Figure 1 is an overview of the hierarchical simulation used to obtain the S–S curves of the block copolymers.
The following is a brief description of the method; the details are available in the literature [3, 4]. In the first step, SCFT calculations are conducted to obtain the phase-separated structures of the block copolymers. Next, the chain configurations for the CGMD simulations are generated by the density biased Monte Carlo algorithm (DBMC) proposed by Aoyagi et al. . The generated structures were relaxed with the NVT ensemble followed by the NPT ensemble. The temperature T was set to 0.3 [ε/kB], which is below the glass transition temperature of the glassy A domain (ε is the energy unit of the Lennard–Jones potential). The pressure for NPT was set to maintain the density at approximately 0.85 [m/σ3], where m is the mass of the bead and σ is the length unit of the Lennard–Jones potential.
The system was subjected to tensile deformation to elucidate its elastic behavior. The unit cell was elongated in one direction with constant deformation speed. We used the Parrinello–Rahman constant stress algorithm with fixing the cell angles to control the stress in the directions perpendicular to the deformation. The deformation speed was set so that the initial deformation rate was 1.0 × 10−4 [τ−1], where τ is a time unit of the system, and deformation continued up to a strain of 3.0.
All calculations were conducted using the OCTA system , which is a platform for the simulation of soft material. The SUSHI  and COGNAC  programs within the OCTA system were used for SCFT calculations and CGMD simulations respectively.
Figure 2 shows the 3DCNN architecture used in the present study. The training data were sets of the local volume fractions of the A segment fA(r) in each 64 × 64 × 64 grid point (obtained from the SCFT calculations) and the array of stress at strains from 0 to 3.0 at intervals of 0.03 (a total of 101 points). Four convolutional layers and two max-pooling layers were followed by flatten and dense layers. A rectified linear unit (ReLU) function was used to activate each layer except the last one. Dropout with a 0.5 drop rate was applied after each of the two max pooling layers and the first dense layer to avoid overfitting.
The 3DCNN was implemented using TensorFlow 2.3.0 . We assigned 80% and 20% of all the data for training and validation, respectively. The training step was executed for 1000 epochs with a batch size of 32.
This study focuses on the elastic property of TPEs, in which the glassy (A) segments are minor components, and phase-separated structures are observed. The total volume fractions of the A segments fA of the ABA copolymers were set at values between 0.15 and 0.50 with intervals of 0.05. The χNs for the SCFT calculations were set to 80 for fA values less than or equal to 0.2, and to 40 for the remaining fA values.
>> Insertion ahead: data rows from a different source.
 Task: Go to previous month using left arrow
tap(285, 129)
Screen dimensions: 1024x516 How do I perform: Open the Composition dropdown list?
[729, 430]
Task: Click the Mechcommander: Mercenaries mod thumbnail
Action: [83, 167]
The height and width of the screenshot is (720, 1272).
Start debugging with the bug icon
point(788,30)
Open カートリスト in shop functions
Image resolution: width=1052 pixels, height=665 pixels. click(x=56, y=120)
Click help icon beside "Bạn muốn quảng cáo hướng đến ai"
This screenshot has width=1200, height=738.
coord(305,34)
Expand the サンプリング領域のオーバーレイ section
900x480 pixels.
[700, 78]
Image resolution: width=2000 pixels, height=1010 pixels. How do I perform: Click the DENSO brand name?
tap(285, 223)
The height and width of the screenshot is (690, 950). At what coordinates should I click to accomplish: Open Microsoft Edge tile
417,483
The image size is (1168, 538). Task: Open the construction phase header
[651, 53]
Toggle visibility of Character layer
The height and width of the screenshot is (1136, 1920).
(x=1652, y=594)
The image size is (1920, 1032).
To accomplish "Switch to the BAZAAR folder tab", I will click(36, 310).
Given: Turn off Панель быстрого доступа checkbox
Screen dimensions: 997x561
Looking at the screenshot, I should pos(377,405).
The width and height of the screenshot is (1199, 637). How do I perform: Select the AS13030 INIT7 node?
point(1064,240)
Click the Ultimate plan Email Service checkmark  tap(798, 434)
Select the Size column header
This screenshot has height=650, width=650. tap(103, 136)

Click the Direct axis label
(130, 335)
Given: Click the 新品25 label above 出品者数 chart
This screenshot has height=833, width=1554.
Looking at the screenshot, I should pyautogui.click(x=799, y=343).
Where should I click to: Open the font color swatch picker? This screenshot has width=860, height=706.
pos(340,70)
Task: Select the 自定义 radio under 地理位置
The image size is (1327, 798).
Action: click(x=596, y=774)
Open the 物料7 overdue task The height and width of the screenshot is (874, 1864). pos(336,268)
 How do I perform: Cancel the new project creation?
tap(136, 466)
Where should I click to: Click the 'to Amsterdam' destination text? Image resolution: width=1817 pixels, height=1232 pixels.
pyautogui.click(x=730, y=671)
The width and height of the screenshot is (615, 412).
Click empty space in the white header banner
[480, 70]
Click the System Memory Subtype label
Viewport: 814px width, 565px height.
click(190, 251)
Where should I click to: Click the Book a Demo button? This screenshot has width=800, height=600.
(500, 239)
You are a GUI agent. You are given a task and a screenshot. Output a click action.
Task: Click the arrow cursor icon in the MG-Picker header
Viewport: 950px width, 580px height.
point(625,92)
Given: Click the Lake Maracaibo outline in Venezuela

The chain length N for CGMD simulations was set to 80, and the numbers of A and B segments in a chain are determined from the fA. The total number of chains was set to 2970.
The physical properties and miscibility were controlled by the cutoff distances of the Lennard–Jones potential. The cutoff distances between the A-A and B-B segments were set to 2.5 and 21/6 σ to demonstrate glassy and rubbery properties, respectively. The cutoff distance between A and B was set to maintain phase-separated structures. Twenty phase-separated structures were obtained for each fA with different initial random seeds for the SCFT calculations. Tensile deformation was applied to the x-, y-, and z-directions, and three S–S curves were obtained from one structure. A total of 480 sets of structures and S–S curves were prepared.